An exact copy of all entries is required.

________________

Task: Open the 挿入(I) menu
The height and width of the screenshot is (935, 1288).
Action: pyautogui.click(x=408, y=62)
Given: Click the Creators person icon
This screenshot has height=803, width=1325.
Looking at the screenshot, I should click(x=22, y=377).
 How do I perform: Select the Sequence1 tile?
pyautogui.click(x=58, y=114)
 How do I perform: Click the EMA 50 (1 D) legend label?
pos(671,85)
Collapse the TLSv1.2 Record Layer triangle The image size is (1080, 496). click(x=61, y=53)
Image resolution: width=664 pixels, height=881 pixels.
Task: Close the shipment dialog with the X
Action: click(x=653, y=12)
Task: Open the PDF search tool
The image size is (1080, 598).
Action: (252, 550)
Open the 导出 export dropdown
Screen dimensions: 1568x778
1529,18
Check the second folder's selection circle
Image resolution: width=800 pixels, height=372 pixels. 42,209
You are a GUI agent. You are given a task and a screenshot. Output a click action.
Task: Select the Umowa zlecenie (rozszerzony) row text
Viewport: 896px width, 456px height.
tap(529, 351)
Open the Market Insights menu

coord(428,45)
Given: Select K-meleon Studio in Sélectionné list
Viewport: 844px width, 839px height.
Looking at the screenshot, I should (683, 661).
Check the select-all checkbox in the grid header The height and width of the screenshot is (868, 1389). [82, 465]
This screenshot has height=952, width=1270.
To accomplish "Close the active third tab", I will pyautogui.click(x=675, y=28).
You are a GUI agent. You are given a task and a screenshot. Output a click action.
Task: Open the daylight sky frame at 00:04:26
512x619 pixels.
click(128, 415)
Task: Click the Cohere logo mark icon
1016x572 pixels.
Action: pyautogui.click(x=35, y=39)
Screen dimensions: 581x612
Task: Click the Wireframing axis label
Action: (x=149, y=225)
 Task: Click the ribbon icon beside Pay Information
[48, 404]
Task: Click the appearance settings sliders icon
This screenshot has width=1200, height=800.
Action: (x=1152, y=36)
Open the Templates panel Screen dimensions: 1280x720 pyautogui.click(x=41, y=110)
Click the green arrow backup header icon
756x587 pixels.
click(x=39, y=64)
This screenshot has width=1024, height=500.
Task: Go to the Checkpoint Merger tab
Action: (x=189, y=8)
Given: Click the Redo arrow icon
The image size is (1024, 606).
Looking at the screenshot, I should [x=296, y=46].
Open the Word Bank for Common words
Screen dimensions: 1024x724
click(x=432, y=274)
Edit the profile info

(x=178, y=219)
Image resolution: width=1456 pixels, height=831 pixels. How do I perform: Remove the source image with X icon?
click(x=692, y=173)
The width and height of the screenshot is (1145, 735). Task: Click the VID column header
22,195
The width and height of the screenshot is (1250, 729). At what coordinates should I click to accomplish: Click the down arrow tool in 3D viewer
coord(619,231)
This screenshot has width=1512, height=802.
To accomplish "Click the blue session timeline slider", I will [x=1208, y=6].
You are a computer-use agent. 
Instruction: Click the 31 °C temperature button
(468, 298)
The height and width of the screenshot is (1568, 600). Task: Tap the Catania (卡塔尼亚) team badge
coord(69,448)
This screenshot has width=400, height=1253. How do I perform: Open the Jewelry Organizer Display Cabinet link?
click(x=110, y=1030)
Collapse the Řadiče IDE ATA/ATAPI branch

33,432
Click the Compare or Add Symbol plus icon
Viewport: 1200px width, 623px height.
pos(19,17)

________________

● **Exercise answer**
Task: Open the 挿入(I) menu
The height and width of the screenshot is (935, 1288).
Action: pyautogui.click(x=408, y=62)
Given: Click the Creators person icon
This screenshot has height=803, width=1325.
Looking at the screenshot, I should click(x=22, y=377).
 How do I perform: Select the Sequence1 tile?
pyautogui.click(x=58, y=114)
 How do I perform: Click the EMA 50 (1 D) legend label?
pos(671,85)
Collapse the TLSv1.2 Record Layer triangle The image size is (1080, 496). click(x=61, y=53)
Image resolution: width=664 pixels, height=881 pixels.
Task: Close the shipment dialog with the X
Action: click(x=653, y=12)
Task: Open the PDF search tool
The image size is (1080, 598).
Action: (252, 550)
Open the 导出 export dropdown
Screen dimensions: 1568x778
1529,18
Check the second folder's selection circle
Image resolution: width=800 pixels, height=372 pixels. 42,209
You are a GUI agent. You are given a task and a screenshot. Output a click action.
Task: Select the Umowa zlecenie (rozszerzony) row text
Viewport: 896px width, 456px height.
tap(529, 351)
Open the Market Insights menu

coord(428,45)
Given: Select K-meleon Studio in Sélectionné list
Viewport: 844px width, 839px height.
Looking at the screenshot, I should (683, 661).
Check the select-all checkbox in the grid header The height and width of the screenshot is (868, 1389). [82, 465]
This screenshot has height=952, width=1270.
To accomplish "Close the active third tab", I will pyautogui.click(x=675, y=28).
You are a GUI agent. You are given a task and a screenshot. Output a click action.
Task: Open the daylight sky frame at 00:04:26
512x619 pixels.
click(128, 415)
Task: Click the Cohere logo mark icon
1016x572 pixels.
Action: pyautogui.click(x=35, y=39)
Screen dimensions: 581x612
Task: Click the Wireframing axis label
Action: (x=149, y=225)
 Task: Click the ribbon icon beside Pay Information
[48, 404]
Task: Click the appearance settings sliders icon
This screenshot has width=1200, height=800.
Action: (x=1152, y=36)
Open the Templates panel Screen dimensions: 1280x720 pyautogui.click(x=41, y=110)
Click the green arrow backup header icon
756x587 pixels.
click(x=39, y=64)
This screenshot has width=1024, height=500.
Task: Go to the Checkpoint Merger tab
Action: (x=189, y=8)
Given: Click the Redo arrow icon
The image size is (1024, 606).
Looking at the screenshot, I should [x=296, y=46].
Open the Word Bank for Common words
Screen dimensions: 1024x724
click(x=432, y=274)
Edit the profile info

(x=178, y=219)
Image resolution: width=1456 pixels, height=831 pixels. How do I perform: Remove the source image with X icon?
click(x=692, y=173)
The width and height of the screenshot is (1145, 735). Task: Click the VID column header
22,195
The width and height of the screenshot is (1250, 729). At what coordinates should I click to accomplish: Click the down arrow tool in 3D viewer
coord(619,231)
This screenshot has width=1512, height=802.
To accomplish "Click the blue session timeline slider", I will [x=1208, y=6].
You are a computer-use agent. 
Instruction: Click the 31 °C temperature button
(468, 298)
The height and width of the screenshot is (1568, 600). Task: Tap the Catania (卡塔尼亚) team badge
coord(69,448)
This screenshot has width=400, height=1253. How do I perform: Open the Jewelry Organizer Display Cabinet link?
click(x=110, y=1030)
Collapse the Řadiče IDE ATA/ATAPI branch

33,432
Click the Compare or Add Symbol plus icon
Viewport: 1200px width, 623px height.
pos(19,17)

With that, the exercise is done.